Je déteste dormir. Je déteste fermer les yeux. Je déteste ces cauchemars. Je déteste ce monstre qui m'a privée de vivre tout en me laissant la vie sauve.

J'aurais cent fois préféré mourir ce soir-là moi aussi, afin de rester avec eux pour l'éternité, mais il me l'a interdit. Il m'a privée de ma famille et n'a pas voulu me faire partir avec eux.

Je les regarde sourire en face de moi, sur cette sublime photo. C'était il y a seulement six mois, le jour de l'anniversaire de mariage de mes parents, peu de temps après la naissance de Lydia. Je me souviens parfaitement de cette journée. Ma mère était épuisée parce que ma petite sœur ne l'avait pratiquement pas laissée dormir de la nuit, pendant que mon père travaillait. Mon frère était arrivé en retard ce jour-là ; son train avait eu une panne mais il était tout de même arrivé à destination, au beau milieu de l'après-midi, ratant le déjeuner que nous avions prévu avec des amis de mes parents. Quant à mon autre sœur, elle avait insisté pour porter sa robe vert pomme, la plus horrible des robes qu'elle avait en sa possession.

Noah disait toujours qu'elle ressemblait à une pomme bien mûre, étant donné qu'elle était exactement de la même couleur que le fruit en question et qu'elle était très bouffante sous la ceinture. Amanda le contrait en affirmant que c'était une robe de princesse étant donné qu'elle était colorée et imposante. Et comme elle adorait ce vêtement, mes parents avaient cédé.

J'adore cette photo, et c'est d'ailleurs la seule en ma possession. La seule qui m'ait été rendue.
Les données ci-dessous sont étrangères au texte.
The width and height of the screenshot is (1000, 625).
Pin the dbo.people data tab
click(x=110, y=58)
J'ai vidé les six cartons tout à l'heure et mis à part des vêtements, et quelques bricoles inutiles, il ne me reste plus rien. Plus de famille, plus de maison, plus de biens personnels, plus de bonheur, et même plus le goût de vivre. Je ne sais même pas ce que je fais encore ici. Ce serait si simple de disparaître. Personne ne me surveille ici. Je suis enfermée dans la chambre depuis ce matin et personne n'est venu. Je pourrais donc facilement m'en aller.
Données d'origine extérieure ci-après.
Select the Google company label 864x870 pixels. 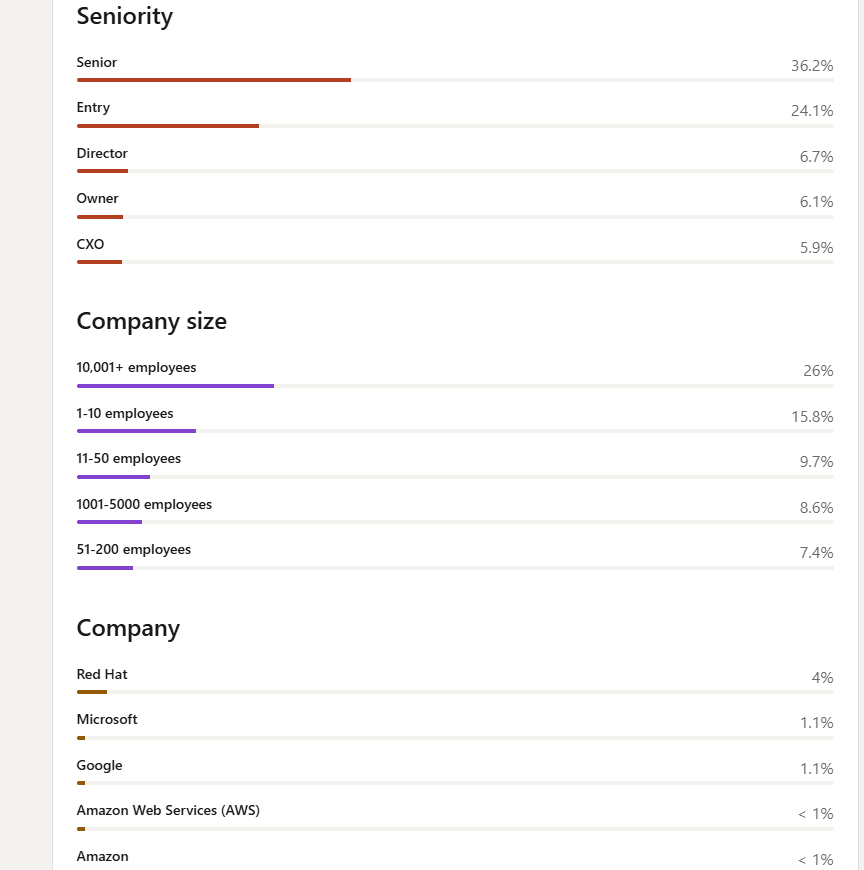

Mais ce ne sera pas pour aujourd'hui.

Trois coups retentissent dans la pièce et Nathalie ouvre la porte. Elle regarde le désordre présent dans la pièce d'un mouvement circulaire de la tête avant de poser les yeux sur moi et de me sourire gentiment tout en s'approchant du lit où je suis assise, en enjambant les multiples obstacles sur son chemin.

Je vois dans ses yeux que le malaise de cette nuit est toujours là.
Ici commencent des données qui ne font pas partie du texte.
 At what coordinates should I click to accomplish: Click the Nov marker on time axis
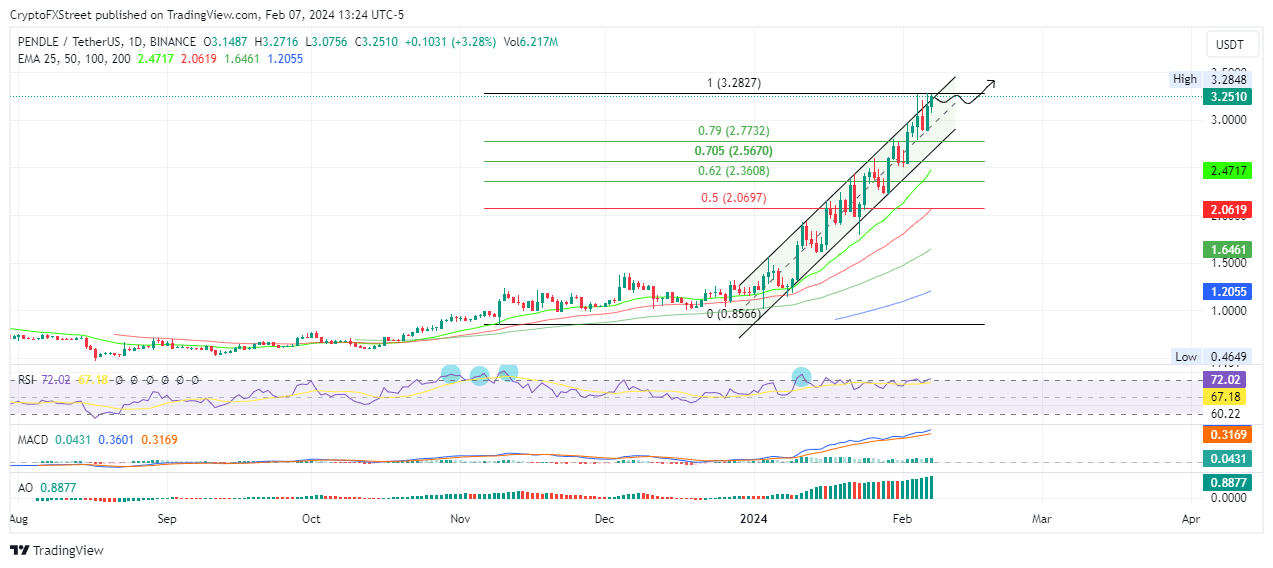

J'aimerais m'excuser de l'avoir réveillée, mais je ne parviens pas à ouvrir la bouche. Elle est hermétiquement fermée depuis ce soir-là, hormis lorsque je hurle.

- C'est ta famille ?

Sa question n'obtient qu'un long silence en guise de réponse, même si je suis pratiquement certaine qu'elle la connaît déjà. Ce n'est pas difficile à deviner.

- Vous êtes tous magnifiques, me sourit-elle sincèrement.

Je repose mes yeux sur le cadre photo et ne peux que constater qu'elle a raison ; cette photo est sublime.

- Tu voudrais de l'aide pour ranger tes affaires ?

J'aimerais lui dire que non, que je suis assez grande pour le faire seule, mais je ne peux pas. Je n'y arrive pas.

- Tu pourras venir me chercher si tu veux de l'aide, il n'y a pas de problème. L'armoire est vide, tout comme la commode et le bureau. Tout a été libéré pour toi.

Je lève alors les yeux vers elle. Elle sourit toujours et sa main s'empare de la mienne avec prudence et délicatesse. Elle sait que je n'aime pas le contact des autres mais c'est légèrement différent pour elle.

J'ignore pourquoi mais ça me dérange moins que les infirmières et médecins de l'hôpital, alors je la laisse faire.

- Je ne veux que ton bien, Laurine. Et je veux t'aider. Être là pour toi.

Et moi je veux ma famille et ma vie. Chacun son truc.

- Tu viens manger ? enchaîne-t-elle immédiatement. Je suis allée acheter des croissants pour le petit-déjeuner.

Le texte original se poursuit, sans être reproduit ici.